Stored items
════

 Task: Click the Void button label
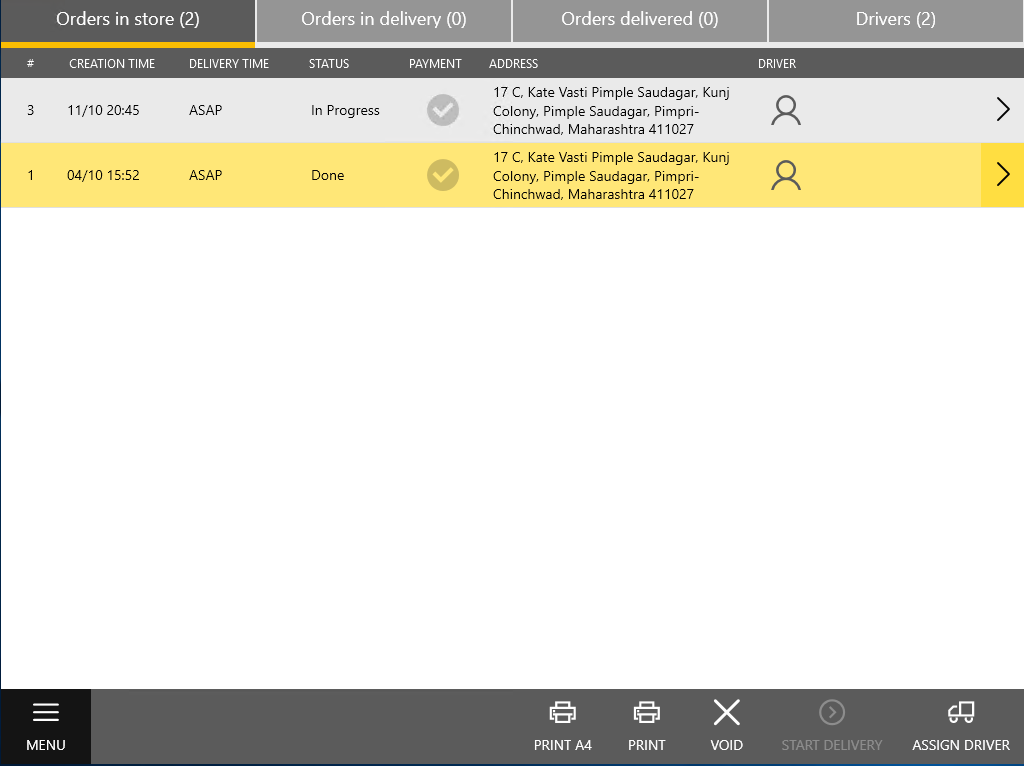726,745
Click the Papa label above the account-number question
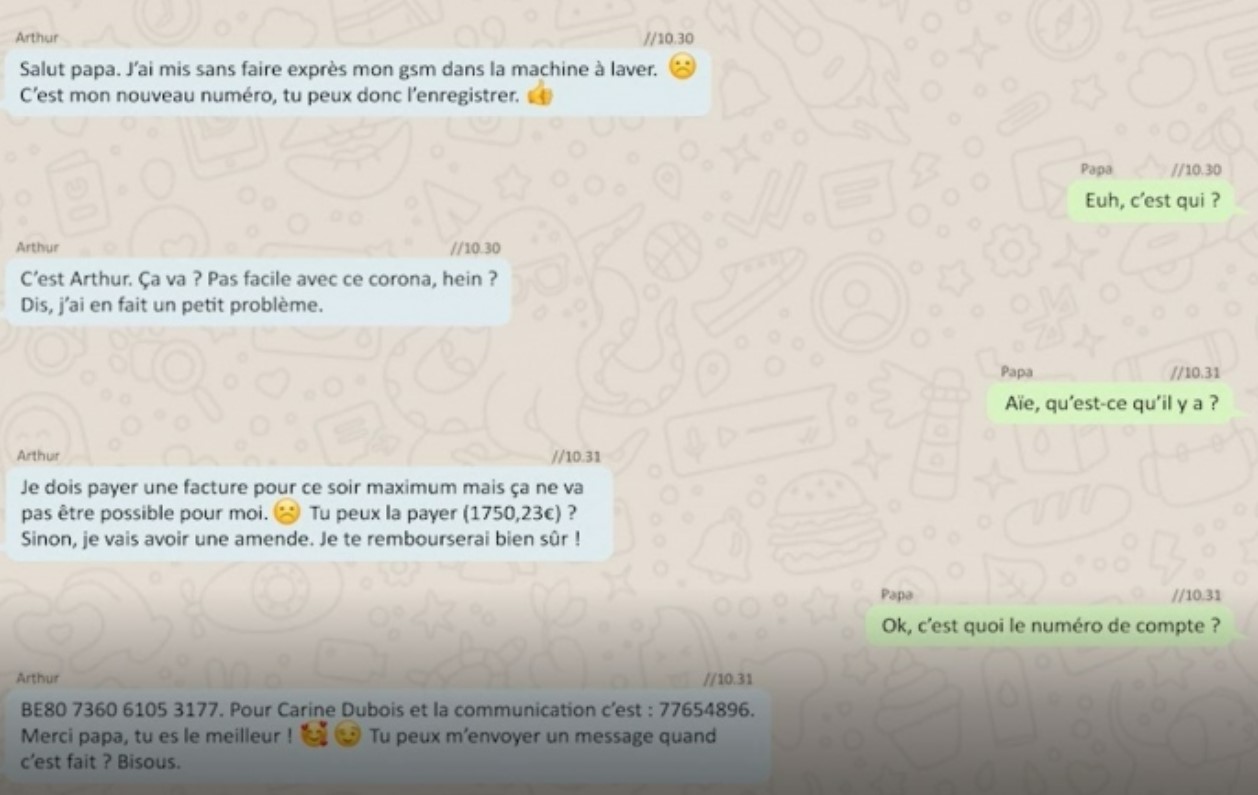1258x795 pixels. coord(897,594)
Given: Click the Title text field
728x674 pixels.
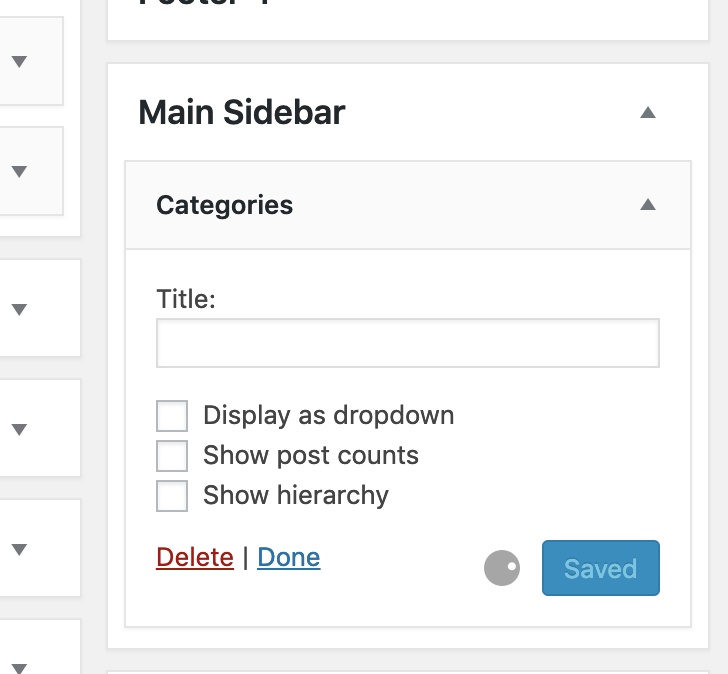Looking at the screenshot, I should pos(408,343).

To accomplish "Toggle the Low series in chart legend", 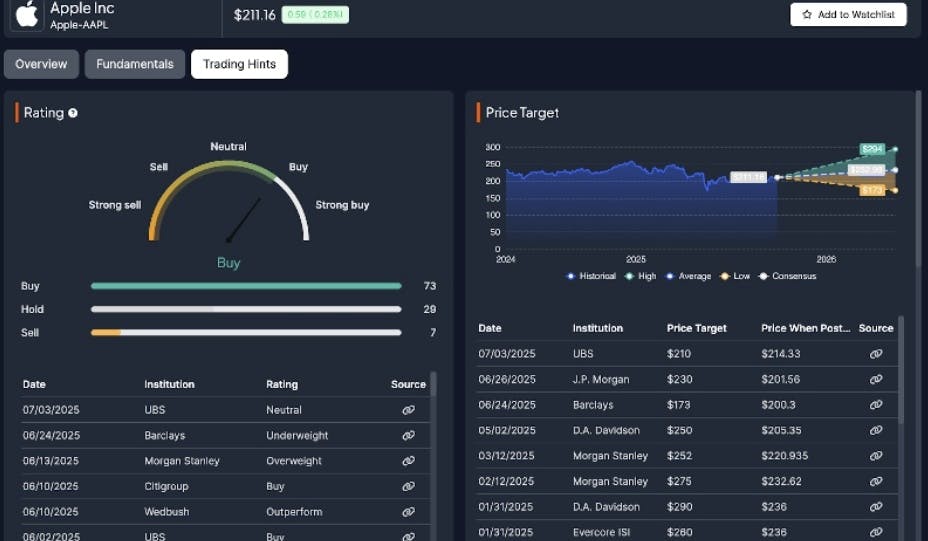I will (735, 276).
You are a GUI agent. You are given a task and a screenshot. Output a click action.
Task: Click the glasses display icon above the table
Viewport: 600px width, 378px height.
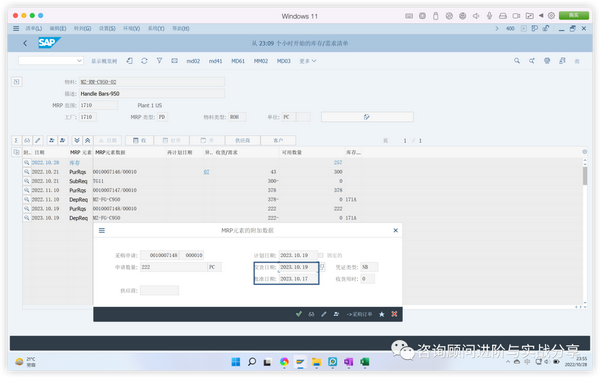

════

▶ WORK REQUIRED
Starting with the line that contains "You are a GUI", print every remaining line of the records above, exactly as it stands. Do not print the pictures.

▶ FINISHED EXERCISE
You are a GUI agent. You are given a task and a screenshot. Output a click action.
Task: Click the glasses display icon above the table
Viewport: 600px width, 378px height.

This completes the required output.